[EXERCISE INPUT]:

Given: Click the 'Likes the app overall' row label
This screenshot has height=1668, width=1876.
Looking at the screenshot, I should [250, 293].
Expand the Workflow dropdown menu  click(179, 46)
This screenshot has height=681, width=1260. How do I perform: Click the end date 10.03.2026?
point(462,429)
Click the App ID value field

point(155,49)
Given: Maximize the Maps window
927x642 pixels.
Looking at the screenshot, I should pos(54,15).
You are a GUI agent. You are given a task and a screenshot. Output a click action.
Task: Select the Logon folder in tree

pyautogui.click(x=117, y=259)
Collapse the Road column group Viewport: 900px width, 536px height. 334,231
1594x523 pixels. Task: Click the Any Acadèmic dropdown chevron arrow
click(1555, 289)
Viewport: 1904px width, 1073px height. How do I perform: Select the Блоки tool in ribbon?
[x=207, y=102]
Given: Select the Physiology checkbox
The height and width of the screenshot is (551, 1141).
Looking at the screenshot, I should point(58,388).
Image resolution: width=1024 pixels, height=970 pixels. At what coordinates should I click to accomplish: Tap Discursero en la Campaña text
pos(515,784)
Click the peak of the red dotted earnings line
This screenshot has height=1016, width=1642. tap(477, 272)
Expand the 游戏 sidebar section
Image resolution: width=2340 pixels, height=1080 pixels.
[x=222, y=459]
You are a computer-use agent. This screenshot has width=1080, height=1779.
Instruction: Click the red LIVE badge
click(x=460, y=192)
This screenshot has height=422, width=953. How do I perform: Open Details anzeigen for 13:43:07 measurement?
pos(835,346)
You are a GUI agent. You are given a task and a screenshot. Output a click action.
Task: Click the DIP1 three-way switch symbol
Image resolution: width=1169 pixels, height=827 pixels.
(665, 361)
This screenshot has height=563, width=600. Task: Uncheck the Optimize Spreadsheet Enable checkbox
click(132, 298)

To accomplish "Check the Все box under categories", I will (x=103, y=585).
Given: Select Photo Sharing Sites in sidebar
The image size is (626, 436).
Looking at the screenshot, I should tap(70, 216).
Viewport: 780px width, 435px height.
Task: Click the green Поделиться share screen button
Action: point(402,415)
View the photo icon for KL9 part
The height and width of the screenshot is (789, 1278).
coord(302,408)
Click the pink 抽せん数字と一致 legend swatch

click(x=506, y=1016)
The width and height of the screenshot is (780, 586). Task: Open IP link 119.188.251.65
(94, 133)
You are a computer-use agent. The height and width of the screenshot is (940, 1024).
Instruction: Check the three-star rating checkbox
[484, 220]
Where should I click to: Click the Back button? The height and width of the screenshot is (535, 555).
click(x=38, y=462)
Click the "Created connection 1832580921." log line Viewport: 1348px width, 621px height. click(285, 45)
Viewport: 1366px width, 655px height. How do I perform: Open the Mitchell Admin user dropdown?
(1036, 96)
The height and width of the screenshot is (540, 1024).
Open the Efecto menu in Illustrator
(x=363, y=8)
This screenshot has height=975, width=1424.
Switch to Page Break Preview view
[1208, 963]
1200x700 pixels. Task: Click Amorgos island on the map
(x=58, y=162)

[WORK ITEM]: Give all the entries again exactly; leave none out.

[EXERCISE RESPONSE]:
Given: Click the 'Likes the app overall' row label
This screenshot has height=1668, width=1876.
Looking at the screenshot, I should [250, 293].
Expand the Workflow dropdown menu  click(179, 46)
This screenshot has height=681, width=1260. How do I perform: Click the end date 10.03.2026?
point(462,429)
Click the App ID value field

point(155,49)
Given: Maximize the Maps window
927x642 pixels.
Looking at the screenshot, I should pos(54,15).
You are a GUI agent. You are given a task and a screenshot. Output a click action.
Task: Select the Logon folder in tree

pyautogui.click(x=117, y=259)
Collapse the Road column group Viewport: 900px width, 536px height. 334,231
1594x523 pixels. Task: Click the Any Acadèmic dropdown chevron arrow
click(1555, 289)
Viewport: 1904px width, 1073px height. How do I perform: Select the Блоки tool in ribbon?
[x=207, y=102]
Given: Select the Physiology checkbox
The height and width of the screenshot is (551, 1141).
Looking at the screenshot, I should point(58,388).
Image resolution: width=1024 pixels, height=970 pixels. At what coordinates should I click to accomplish: Tap Discursero en la Campaña text
pos(515,784)
Click the peak of the red dotted earnings line
This screenshot has height=1016, width=1642. tap(477, 272)
Expand the 游戏 sidebar section
Image resolution: width=2340 pixels, height=1080 pixels.
[x=222, y=459]
You are a computer-use agent. This screenshot has width=1080, height=1779.
Instruction: Click the red LIVE badge
click(x=460, y=192)
This screenshot has height=422, width=953. How do I perform: Open Details anzeigen for 13:43:07 measurement?
pos(835,346)
You are a GUI agent. You are given a task and a screenshot. Output a click action.
Task: Click the DIP1 three-way switch symbol
Image resolution: width=1169 pixels, height=827 pixels.
(665, 361)
This screenshot has height=563, width=600. Task: Uncheck the Optimize Spreadsheet Enable checkbox
click(132, 298)

To accomplish "Check the Все box under categories", I will (x=103, y=585).
Given: Select Photo Sharing Sites in sidebar
The image size is (626, 436).
Looking at the screenshot, I should tap(70, 216).
Viewport: 780px width, 435px height.
Task: Click the green Поделиться share screen button
Action: point(402,415)
View the photo icon for KL9 part
The height and width of the screenshot is (789, 1278).
coord(302,408)
Click the pink 抽せん数字と一致 legend swatch

click(x=506, y=1016)
The width and height of the screenshot is (780, 586). Task: Open IP link 119.188.251.65
(94, 133)
You are a computer-use agent. The height and width of the screenshot is (940, 1024).
Instruction: Check the three-star rating checkbox
[484, 220]
Where should I click to: Click the Back button? The height and width of the screenshot is (535, 555).
click(x=38, y=462)
Click the "Created connection 1832580921." log line Viewport: 1348px width, 621px height. click(285, 45)
Viewport: 1366px width, 655px height. How do I perform: Open the Mitchell Admin user dropdown?
(1036, 96)
The height and width of the screenshot is (540, 1024).
Open the Efecto menu in Illustrator
(x=363, y=8)
This screenshot has height=975, width=1424.
Switch to Page Break Preview view
[1208, 963]
1200x700 pixels. Task: Click Amorgos island on the map
(x=58, y=162)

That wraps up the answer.